» **Instructions for the task**
Quote every line of the data below word for word.

(Collection entries)

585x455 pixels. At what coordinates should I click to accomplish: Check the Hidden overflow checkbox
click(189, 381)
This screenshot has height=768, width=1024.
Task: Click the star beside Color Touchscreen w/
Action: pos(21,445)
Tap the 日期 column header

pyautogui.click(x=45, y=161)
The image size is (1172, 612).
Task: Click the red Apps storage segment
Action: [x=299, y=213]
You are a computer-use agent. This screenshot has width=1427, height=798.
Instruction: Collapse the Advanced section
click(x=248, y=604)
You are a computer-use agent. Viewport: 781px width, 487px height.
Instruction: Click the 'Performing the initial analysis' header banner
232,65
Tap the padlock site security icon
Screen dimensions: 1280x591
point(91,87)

» **Solution to this exercise**
585x455 pixels. At what coordinates should I click to accomplish: Check the Hidden overflow checkbox
click(189, 381)
This screenshot has height=768, width=1024.
Task: Click the star beside Color Touchscreen w/
Action: pos(21,445)
Tap the 日期 column header

pyautogui.click(x=45, y=161)
The image size is (1172, 612).
Task: Click the red Apps storage segment
Action: [x=299, y=213]
You are a computer-use agent. This screenshot has width=1427, height=798.
Instruction: Collapse the Advanced section
click(x=248, y=604)
You are a computer-use agent. Viewport: 781px width, 487px height.
Instruction: Click the 'Performing the initial analysis' header banner
232,65
Tap the padlock site security icon
Screen dimensions: 1280x591
point(91,87)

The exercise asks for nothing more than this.